PAGE TEXT:

:::

Case study
When My Own Agent Said I Had No Weaknesses
A debugging case on the live RAG demo: the agent confidently said I had no weaknesses, even though I had written real failure arcs into every project doc. The retrieval was lying by omission.
AI WorkflowsPlatform Performance / Reliability
The challenge
A visitor asked the live demo "What are Arup's weaknesses?" and it answered that the corpus held no information about any, even though I had written real failure arcs into every project doc. On a portfolio whose whole pitch is honesty, a confident "no weaknesses found" is the worst answer it can give. It was lying by omission, and it was my own retrieval doing it.
Architecture approach
- ·Reproduced it against the test backend, not from the screenshot alone: the agentic path returned a fluent denial that cited five win-docs, so retrieval ran but pulled the wrong sections.
- ·Found the root cause: broad "about me" questions go through a deterministic fan-out that pre-retrieves evidence before the model answers. Setback questions were routed in correctly, but there was one query list and every query was phrased around wins (zero-downtime, latency, concurrency). Because each doc is chunked by heading, those queries kept landing on the Results sections and never the 'What went wrong' ones.
- ·Built a separate failure-targeted fan-out: one query per project that names the project and its failure language, so dense retrieval actually surfaces the 'what went wrong' chunk it was skipping.
- ·Caught a second bug while validating: the groundedness self-check only saw the six displayed citations, but the fan-out gathers eight, so a correct multi-project answer that drew on a seventh source got falsely flagged 'unverified.' Pointed the check at the evidence the model actually used.

:::

TASK DETAILS: Rewrite the case study from "Architecture approach" through "the wrong sections.", changing "test backend" to "staging backend". The records that come next are separate material with no connection to the case study.

(Saved entries)
:::

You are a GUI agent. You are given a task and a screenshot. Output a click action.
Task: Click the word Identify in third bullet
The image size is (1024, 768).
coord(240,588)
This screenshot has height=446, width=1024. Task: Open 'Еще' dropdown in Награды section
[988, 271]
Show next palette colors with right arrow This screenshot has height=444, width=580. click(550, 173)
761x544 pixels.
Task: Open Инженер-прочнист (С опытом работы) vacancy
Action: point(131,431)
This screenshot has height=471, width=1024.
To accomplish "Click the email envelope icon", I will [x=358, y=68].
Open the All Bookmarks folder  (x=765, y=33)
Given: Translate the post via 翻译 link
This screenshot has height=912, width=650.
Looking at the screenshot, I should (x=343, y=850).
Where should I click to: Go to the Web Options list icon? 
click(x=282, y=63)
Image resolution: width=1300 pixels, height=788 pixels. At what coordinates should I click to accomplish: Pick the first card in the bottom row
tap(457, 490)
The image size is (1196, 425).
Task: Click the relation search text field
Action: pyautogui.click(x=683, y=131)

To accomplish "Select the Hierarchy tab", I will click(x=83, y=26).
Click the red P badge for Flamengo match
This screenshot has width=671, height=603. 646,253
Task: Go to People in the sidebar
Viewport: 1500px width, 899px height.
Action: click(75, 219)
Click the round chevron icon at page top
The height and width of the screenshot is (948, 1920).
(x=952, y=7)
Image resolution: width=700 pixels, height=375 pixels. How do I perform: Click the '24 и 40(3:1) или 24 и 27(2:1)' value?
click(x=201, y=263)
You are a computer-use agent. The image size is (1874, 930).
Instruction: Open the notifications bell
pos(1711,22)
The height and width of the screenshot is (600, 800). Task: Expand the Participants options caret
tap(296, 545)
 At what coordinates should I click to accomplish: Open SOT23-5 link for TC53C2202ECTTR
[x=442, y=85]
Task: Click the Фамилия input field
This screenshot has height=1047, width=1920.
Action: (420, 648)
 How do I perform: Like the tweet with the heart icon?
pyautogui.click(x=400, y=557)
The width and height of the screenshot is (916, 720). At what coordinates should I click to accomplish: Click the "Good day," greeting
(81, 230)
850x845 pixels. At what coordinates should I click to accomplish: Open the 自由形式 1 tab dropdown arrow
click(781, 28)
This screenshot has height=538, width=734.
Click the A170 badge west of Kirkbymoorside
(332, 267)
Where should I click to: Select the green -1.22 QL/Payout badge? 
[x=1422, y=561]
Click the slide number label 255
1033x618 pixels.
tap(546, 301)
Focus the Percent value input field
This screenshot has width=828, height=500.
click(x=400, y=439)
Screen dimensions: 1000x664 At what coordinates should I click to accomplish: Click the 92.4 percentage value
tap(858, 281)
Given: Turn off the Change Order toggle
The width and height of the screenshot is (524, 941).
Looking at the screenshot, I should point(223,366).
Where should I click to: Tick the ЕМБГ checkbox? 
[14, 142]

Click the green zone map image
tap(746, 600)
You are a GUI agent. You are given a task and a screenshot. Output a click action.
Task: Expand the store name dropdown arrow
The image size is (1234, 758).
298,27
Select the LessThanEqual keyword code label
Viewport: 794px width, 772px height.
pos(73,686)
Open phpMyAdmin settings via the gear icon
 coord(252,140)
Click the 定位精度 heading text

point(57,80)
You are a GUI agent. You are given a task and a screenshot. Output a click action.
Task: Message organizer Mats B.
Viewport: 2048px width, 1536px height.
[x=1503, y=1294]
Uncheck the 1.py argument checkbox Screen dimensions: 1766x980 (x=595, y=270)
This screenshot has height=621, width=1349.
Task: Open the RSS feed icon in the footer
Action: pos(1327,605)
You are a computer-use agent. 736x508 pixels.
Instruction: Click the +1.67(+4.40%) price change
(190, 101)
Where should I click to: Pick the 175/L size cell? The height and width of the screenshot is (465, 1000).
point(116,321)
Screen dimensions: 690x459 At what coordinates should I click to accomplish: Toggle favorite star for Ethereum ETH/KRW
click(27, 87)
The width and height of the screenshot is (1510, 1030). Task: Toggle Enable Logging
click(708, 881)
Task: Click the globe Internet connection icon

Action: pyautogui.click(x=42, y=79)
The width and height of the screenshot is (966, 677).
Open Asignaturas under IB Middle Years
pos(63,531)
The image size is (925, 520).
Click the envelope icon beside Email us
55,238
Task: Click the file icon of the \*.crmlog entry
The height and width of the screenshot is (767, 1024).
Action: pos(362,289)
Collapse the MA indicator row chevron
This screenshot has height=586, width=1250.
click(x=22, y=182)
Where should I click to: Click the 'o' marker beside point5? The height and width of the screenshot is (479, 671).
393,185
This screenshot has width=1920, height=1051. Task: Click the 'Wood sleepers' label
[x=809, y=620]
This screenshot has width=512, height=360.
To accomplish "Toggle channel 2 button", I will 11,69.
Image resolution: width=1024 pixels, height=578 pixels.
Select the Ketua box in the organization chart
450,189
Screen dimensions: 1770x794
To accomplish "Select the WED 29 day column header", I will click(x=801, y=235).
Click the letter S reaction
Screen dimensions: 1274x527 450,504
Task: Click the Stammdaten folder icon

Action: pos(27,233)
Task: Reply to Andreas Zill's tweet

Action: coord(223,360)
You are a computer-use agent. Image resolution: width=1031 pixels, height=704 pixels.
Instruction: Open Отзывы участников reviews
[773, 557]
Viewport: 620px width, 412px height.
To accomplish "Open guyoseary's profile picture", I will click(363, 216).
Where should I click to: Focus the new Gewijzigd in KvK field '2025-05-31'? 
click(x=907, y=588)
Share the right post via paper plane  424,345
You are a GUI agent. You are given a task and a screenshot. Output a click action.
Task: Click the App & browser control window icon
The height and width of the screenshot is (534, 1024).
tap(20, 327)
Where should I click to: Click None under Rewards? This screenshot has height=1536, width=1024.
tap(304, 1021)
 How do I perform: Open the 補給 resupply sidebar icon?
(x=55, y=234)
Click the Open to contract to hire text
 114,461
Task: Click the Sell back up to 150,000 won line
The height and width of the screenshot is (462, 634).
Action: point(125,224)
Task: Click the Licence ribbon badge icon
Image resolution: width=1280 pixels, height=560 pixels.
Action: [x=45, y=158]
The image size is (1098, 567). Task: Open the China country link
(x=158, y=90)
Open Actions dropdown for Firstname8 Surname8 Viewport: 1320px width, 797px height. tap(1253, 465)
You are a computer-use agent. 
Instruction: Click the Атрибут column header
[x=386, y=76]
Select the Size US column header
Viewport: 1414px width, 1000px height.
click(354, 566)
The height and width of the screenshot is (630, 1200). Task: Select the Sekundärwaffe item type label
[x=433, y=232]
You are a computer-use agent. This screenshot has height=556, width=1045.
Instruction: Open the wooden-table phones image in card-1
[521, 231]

:::

OUTPUT:
Architecture approach
- ·Reproduced it against the staging backend, not from the screenshot alone: the agentic path returned a fluent denial that cited five win-docs, so retrieval ran but pulled the wrong sections.